Cuenta la historia que, el año pasado, tenía yo, en mi casa, muchos envases de pet acumulados en una bodega; envases vacíos, limpios, de agua y refrescos que llevaban tiempo sin oficio ni beneficio, porque ni siquiera me acordaba que ahí los tenía; los rescaté y, con lo que me quedaba de un garrafón, junto con otro poco de agua hervida, rellené varias botellas y las metí al congelador.
En la primera oportunidad, las eché en una bolsa, la trepé a mi coche e inicié, en semáforos y lugares aleatorios, mi repartición de botellitas de agua congelada para beber, lavarse o refrescarse. Y, así, continué durante varios días.

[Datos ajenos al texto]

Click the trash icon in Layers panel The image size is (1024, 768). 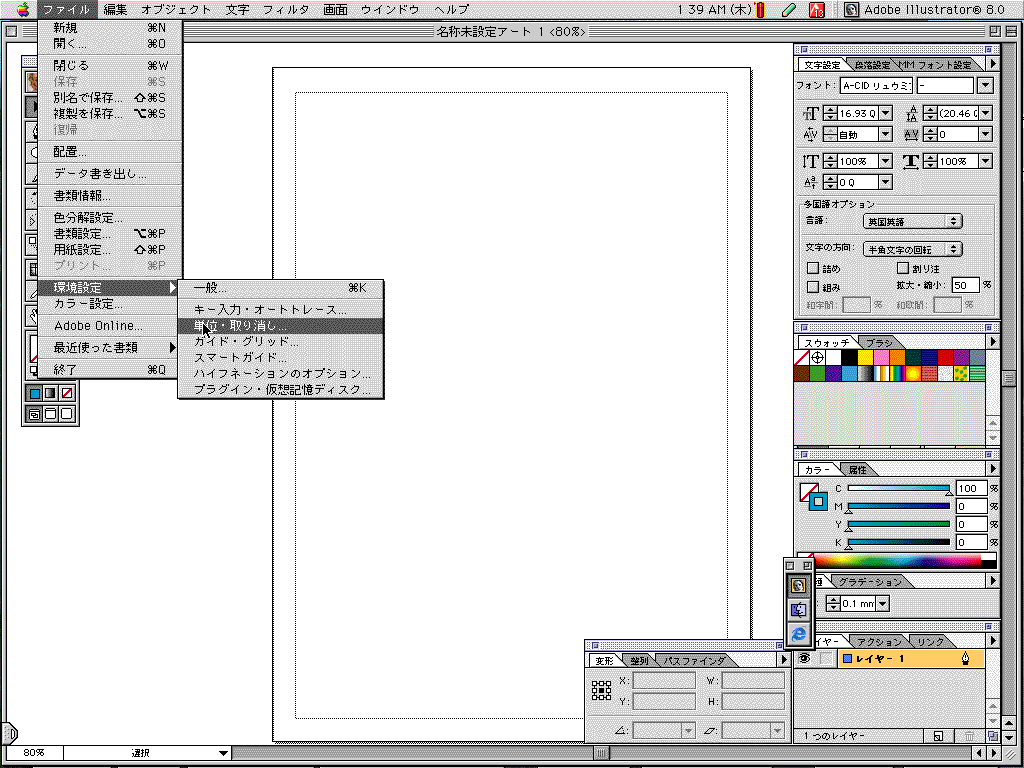point(968,736)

La cara de agradecimiento de las personas que las recibían me dejó “helada”; algo tan simple como eso y que también me solucionaba, en ese momento, la tan a veces fallida intención de querer encontrar una moneda, para corresponder a aquellos que están trabajando en la calle, buscando una venta u ofreciendo algo a cambio pero que, a veces, son tantos que no alcanza.
Retomo porque, cuál va siendo mi sorpresa cuando, hace unos días, me estacioné en un lugar que frecuento desde aquellas fechas y el señor que presta su servicio de “viene, viene” muy agüitado, cansado y con poco ánimo, como corresponde a este calorón, me preguntó si aún repartía de esas botellas y que si tenía de casualidad una para regalarle; no traía, pero ofrecí llevarle una en los siguientes días.
De aquí, nuevamente un buen recordatorio para mí y que comparto a todos los que quieran repetir esta sencilla acción; sumarse a mi campaña de agüita congelada a la cual, hoy, bautizo como aguatón…
¡Sí, esta vez les comparto mi aguatón… para evitar el agüitón y animar a todas esas personas que trabajan ahí afuera!